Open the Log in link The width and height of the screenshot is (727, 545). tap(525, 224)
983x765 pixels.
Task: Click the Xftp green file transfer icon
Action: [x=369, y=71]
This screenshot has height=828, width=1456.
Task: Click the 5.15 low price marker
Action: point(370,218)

+++

*Requirement*:
Above are some records; repeat all of them exactly.

*Problem solution*:
Open the Log in link The width and height of the screenshot is (727, 545). tap(525, 224)
983x765 pixels.
Task: Click the Xftp green file transfer icon
Action: [x=369, y=71]
This screenshot has height=828, width=1456.
Task: Click the 5.15 low price marker
Action: point(370,218)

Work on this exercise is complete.